>> Begin INFORMATION SHOWN
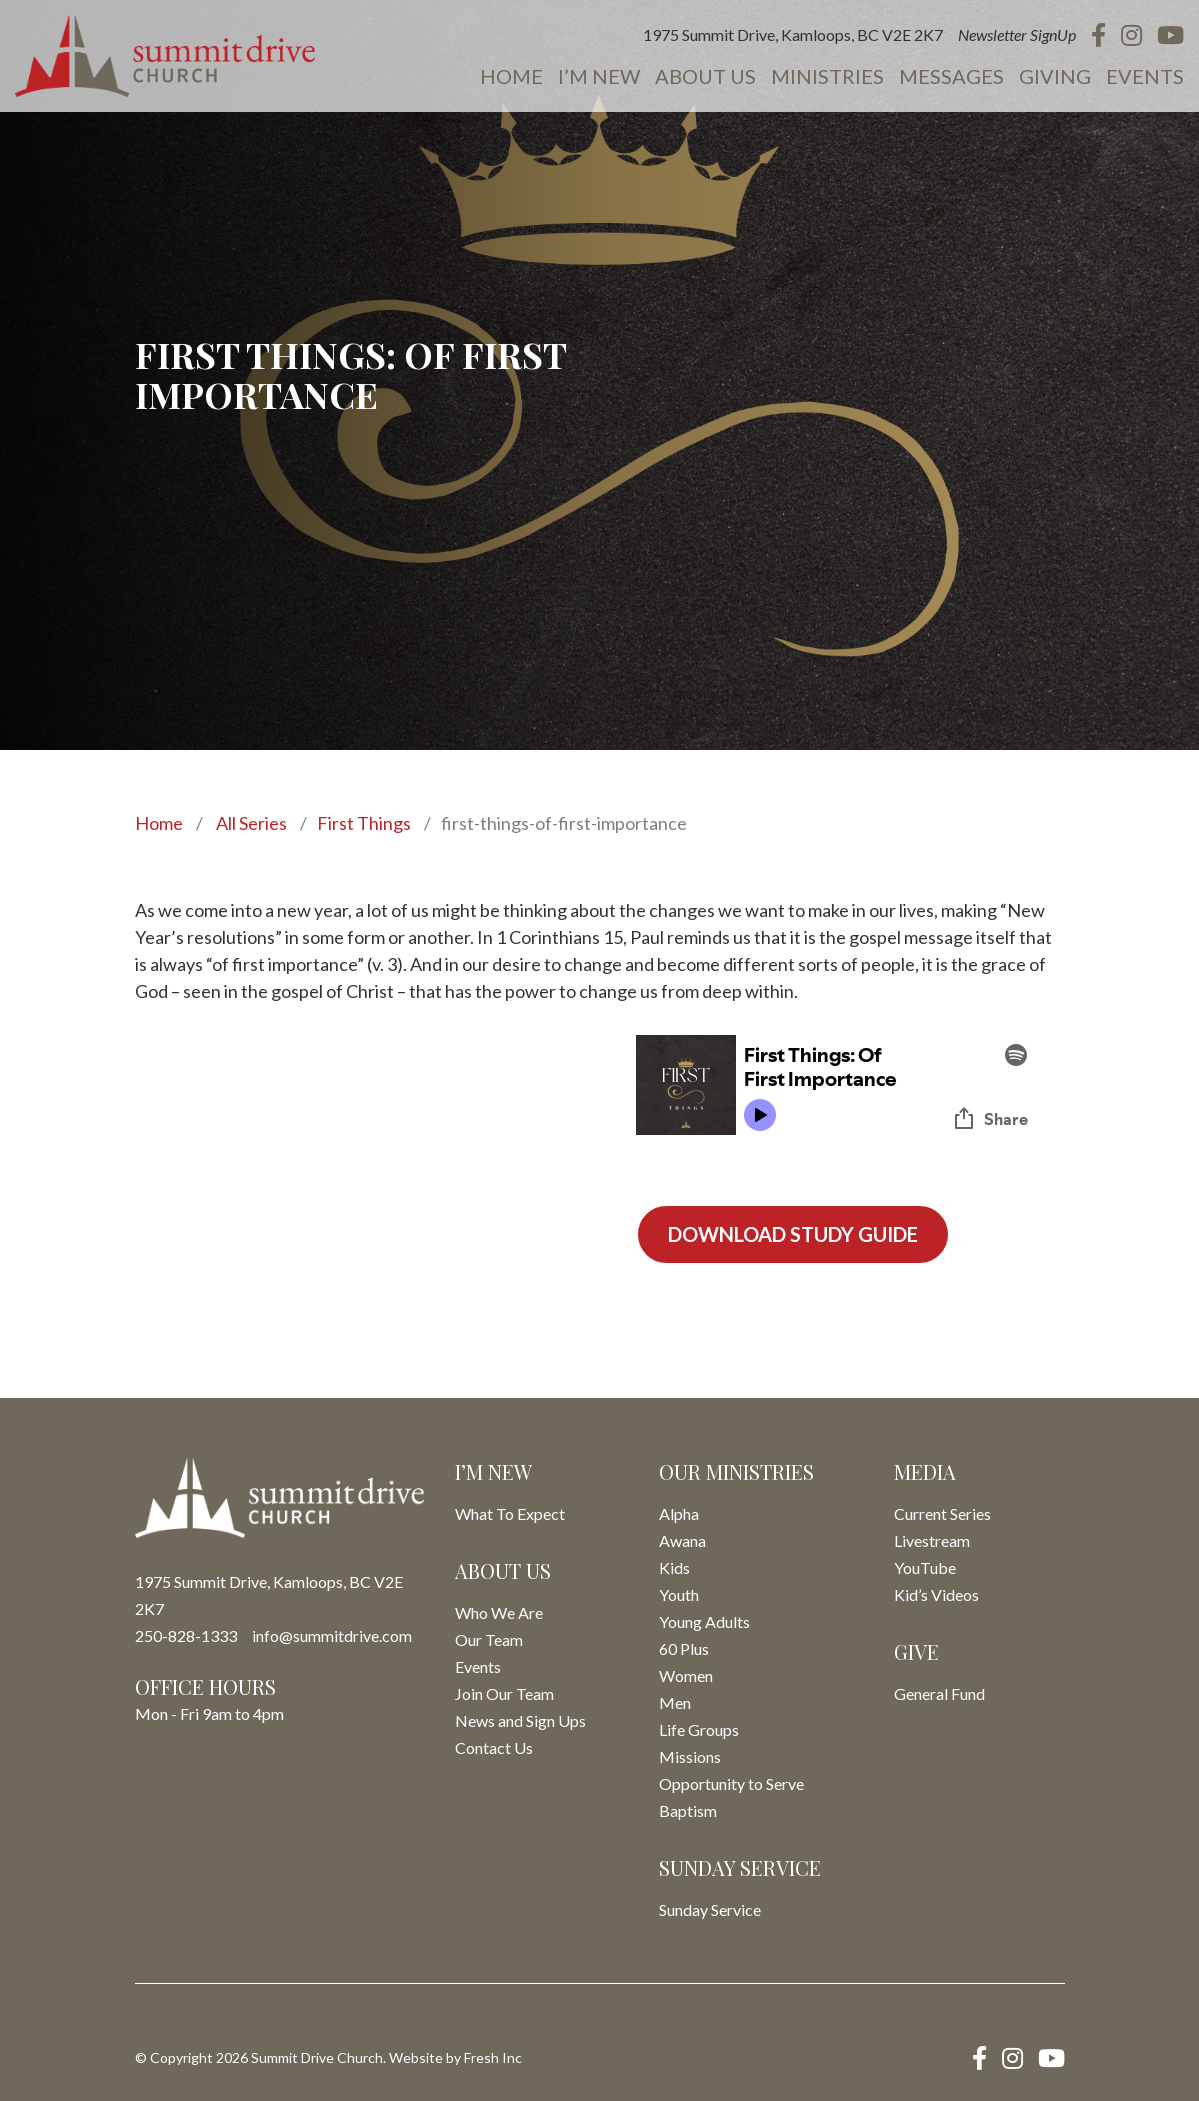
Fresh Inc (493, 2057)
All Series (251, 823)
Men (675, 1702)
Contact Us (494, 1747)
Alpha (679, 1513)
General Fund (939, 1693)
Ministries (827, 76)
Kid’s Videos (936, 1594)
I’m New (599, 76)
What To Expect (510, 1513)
>> End INFORMATION SHOWN
>> Begin INFORMATION SHOWN
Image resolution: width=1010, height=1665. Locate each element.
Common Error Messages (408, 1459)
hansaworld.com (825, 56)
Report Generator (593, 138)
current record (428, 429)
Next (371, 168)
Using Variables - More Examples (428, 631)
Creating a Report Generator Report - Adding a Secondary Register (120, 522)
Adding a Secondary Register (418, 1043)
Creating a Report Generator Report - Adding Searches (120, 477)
>> End INFORMATION SHOWN
■ WHAT YOU ARE ASKED TO DO
Switch "Secondary Register" to "Linked Register" in the data from the line with "Using Variables - More Examples (428, 631)" to the line with "Creating a Report Generator Report - Adding Searches". Keep everything else unchanged.

■ OUTPUT BELOW
Using Variables - More Examples (428, 631)
Creating a Report Generator Report - Adding a Linked Register (120, 522)
Adding a Linked Register (418, 1043)
Creating a Report Generator Report - Adding Searches (120, 477)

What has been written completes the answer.